WHAT THE EXERCISE ASKS:
Give the listing again in full, exactly as it appears.

INFORMATION SHOWN:
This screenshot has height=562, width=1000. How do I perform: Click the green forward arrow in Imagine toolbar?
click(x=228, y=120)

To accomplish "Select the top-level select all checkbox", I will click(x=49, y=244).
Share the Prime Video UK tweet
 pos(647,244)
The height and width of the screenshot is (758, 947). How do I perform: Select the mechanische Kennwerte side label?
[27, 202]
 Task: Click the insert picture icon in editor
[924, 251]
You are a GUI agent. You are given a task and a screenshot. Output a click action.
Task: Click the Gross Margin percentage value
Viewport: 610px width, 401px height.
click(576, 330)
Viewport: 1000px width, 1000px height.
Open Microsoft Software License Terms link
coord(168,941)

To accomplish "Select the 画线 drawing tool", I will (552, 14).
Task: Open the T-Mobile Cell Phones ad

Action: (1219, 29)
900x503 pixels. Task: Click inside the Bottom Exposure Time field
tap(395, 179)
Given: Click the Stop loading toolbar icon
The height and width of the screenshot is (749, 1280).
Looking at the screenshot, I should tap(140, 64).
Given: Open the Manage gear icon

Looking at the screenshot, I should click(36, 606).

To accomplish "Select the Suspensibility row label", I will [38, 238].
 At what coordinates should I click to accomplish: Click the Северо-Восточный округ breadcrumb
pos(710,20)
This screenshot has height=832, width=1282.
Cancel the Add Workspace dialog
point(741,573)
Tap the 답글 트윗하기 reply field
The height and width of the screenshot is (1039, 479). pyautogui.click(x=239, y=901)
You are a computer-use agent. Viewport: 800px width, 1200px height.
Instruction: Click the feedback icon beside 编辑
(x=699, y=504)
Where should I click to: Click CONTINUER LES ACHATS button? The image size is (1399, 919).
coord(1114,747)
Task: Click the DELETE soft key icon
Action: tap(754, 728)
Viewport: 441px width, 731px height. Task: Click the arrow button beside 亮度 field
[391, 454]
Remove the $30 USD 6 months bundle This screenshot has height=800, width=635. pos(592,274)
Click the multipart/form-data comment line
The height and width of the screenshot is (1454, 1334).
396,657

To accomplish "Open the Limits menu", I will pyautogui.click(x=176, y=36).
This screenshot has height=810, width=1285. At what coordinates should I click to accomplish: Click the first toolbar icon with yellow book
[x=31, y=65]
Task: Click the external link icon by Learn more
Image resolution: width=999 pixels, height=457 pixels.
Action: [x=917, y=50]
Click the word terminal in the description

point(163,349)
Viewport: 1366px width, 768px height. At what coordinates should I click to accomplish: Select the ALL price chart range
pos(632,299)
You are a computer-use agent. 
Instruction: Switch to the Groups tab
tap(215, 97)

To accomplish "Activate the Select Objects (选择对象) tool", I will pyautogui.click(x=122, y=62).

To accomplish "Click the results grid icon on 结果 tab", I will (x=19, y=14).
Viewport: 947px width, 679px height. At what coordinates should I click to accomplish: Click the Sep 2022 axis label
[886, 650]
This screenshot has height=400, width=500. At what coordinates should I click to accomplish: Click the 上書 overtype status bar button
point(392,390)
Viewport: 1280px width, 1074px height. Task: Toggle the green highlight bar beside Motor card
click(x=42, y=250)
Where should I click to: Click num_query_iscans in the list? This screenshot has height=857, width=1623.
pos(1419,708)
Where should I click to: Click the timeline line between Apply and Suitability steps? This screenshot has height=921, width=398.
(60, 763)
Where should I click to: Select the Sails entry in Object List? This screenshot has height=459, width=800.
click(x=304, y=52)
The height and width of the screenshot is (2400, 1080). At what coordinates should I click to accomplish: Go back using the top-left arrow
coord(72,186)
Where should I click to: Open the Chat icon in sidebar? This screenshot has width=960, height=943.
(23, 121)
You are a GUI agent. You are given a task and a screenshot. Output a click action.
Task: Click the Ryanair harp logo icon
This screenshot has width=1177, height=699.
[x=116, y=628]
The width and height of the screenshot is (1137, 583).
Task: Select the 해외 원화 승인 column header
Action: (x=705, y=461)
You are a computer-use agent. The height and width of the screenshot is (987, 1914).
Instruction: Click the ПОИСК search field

SOLVED PROBLEM:
This screenshot has height=562, width=1000. How do I perform: Click the green forward arrow in Imagine toolbar?
click(x=228, y=120)

To accomplish "Select the top-level select all checkbox", I will click(x=49, y=244).
Share the Prime Video UK tweet
 pos(647,244)
The height and width of the screenshot is (758, 947). How do I perform: Select the mechanische Kennwerte side label?
[27, 202]
 Task: Click the insert picture icon in editor
[924, 251]
You are a GUI agent. You are given a task and a screenshot. Output a click action.
Task: Click the Gross Margin percentage value
Viewport: 610px width, 401px height.
click(576, 330)
Viewport: 1000px width, 1000px height.
Open Microsoft Software License Terms link
coord(168,941)

To accomplish "Select the 画线 drawing tool", I will (552, 14).
Task: Open the T-Mobile Cell Phones ad

Action: (1219, 29)
900x503 pixels. Task: Click inside the Bottom Exposure Time field
tap(395, 179)
Given: Click the Stop loading toolbar icon
The height and width of the screenshot is (749, 1280).
Looking at the screenshot, I should tap(140, 64).
Given: Open the Manage gear icon

Looking at the screenshot, I should click(36, 606).

To accomplish "Select the Suspensibility row label", I will [38, 238].
 At what coordinates should I click to accomplish: Click the Северо-Восточный округ breadcrumb
pos(710,20)
This screenshot has height=832, width=1282.
Cancel the Add Workspace dialog
point(741,573)
Tap the 답글 트윗하기 reply field
The height and width of the screenshot is (1039, 479). pyautogui.click(x=239, y=901)
You are a computer-use agent. Viewport: 800px width, 1200px height.
Instruction: Click the feedback icon beside 编辑
(x=699, y=504)
Where should I click to: Click CONTINUER LES ACHATS button? The image size is (1399, 919).
coord(1114,747)
Task: Click the DELETE soft key icon
Action: tap(754, 728)
Viewport: 441px width, 731px height. Task: Click the arrow button beside 亮度 field
[391, 454]
Remove the $30 USD 6 months bundle This screenshot has height=800, width=635. pos(592,274)
Click the multipart/form-data comment line
The height and width of the screenshot is (1454, 1334).
396,657

To accomplish "Open the Limits menu", I will pyautogui.click(x=176, y=36).
This screenshot has height=810, width=1285. At what coordinates should I click to accomplish: Click the first toolbar icon with yellow book
[x=31, y=65]
Task: Click the external link icon by Learn more
Image resolution: width=999 pixels, height=457 pixels.
Action: [x=917, y=50]
Click the word terminal in the description

point(163,349)
Viewport: 1366px width, 768px height. At what coordinates should I click to accomplish: Select the ALL price chart range
pos(632,299)
You are a computer-use agent. 
Instruction: Switch to the Groups tab
tap(215, 97)

To accomplish "Activate the Select Objects (选择对象) tool", I will pyautogui.click(x=122, y=62).

To accomplish "Click the results grid icon on 结果 tab", I will (x=19, y=14).
Viewport: 947px width, 679px height. At what coordinates should I click to accomplish: Click the Sep 2022 axis label
[886, 650]
This screenshot has height=400, width=500. At what coordinates should I click to accomplish: Click the 上書 overtype status bar button
point(392,390)
Viewport: 1280px width, 1074px height. Task: Toggle the green highlight bar beside Motor card
click(x=42, y=250)
Where should I click to: Click num_query_iscans in the list? This screenshot has height=857, width=1623.
pos(1419,708)
Where should I click to: Click the timeline line between Apply and Suitability steps? This screenshot has height=921, width=398.
(60, 763)
Where should I click to: Select the Sails entry in Object List? This screenshot has height=459, width=800.
click(x=304, y=52)
The height and width of the screenshot is (2400, 1080). At what coordinates should I click to accomplish: Go back using the top-left arrow
coord(72,186)
Where should I click to: Open the Chat icon in sidebar? This screenshot has width=960, height=943.
(23, 121)
You are a GUI agent. You are given a task and a screenshot. Output a click action.
Task: Click the Ryanair harp logo icon
This screenshot has width=1177, height=699.
[x=116, y=628]
The width and height of the screenshot is (1137, 583).
Task: Select the 해외 원화 승인 column header
Action: (x=705, y=461)
You are a computer-use agent. The height and width of the screenshot is (987, 1914).
Instruction: Click the ПОИСК search field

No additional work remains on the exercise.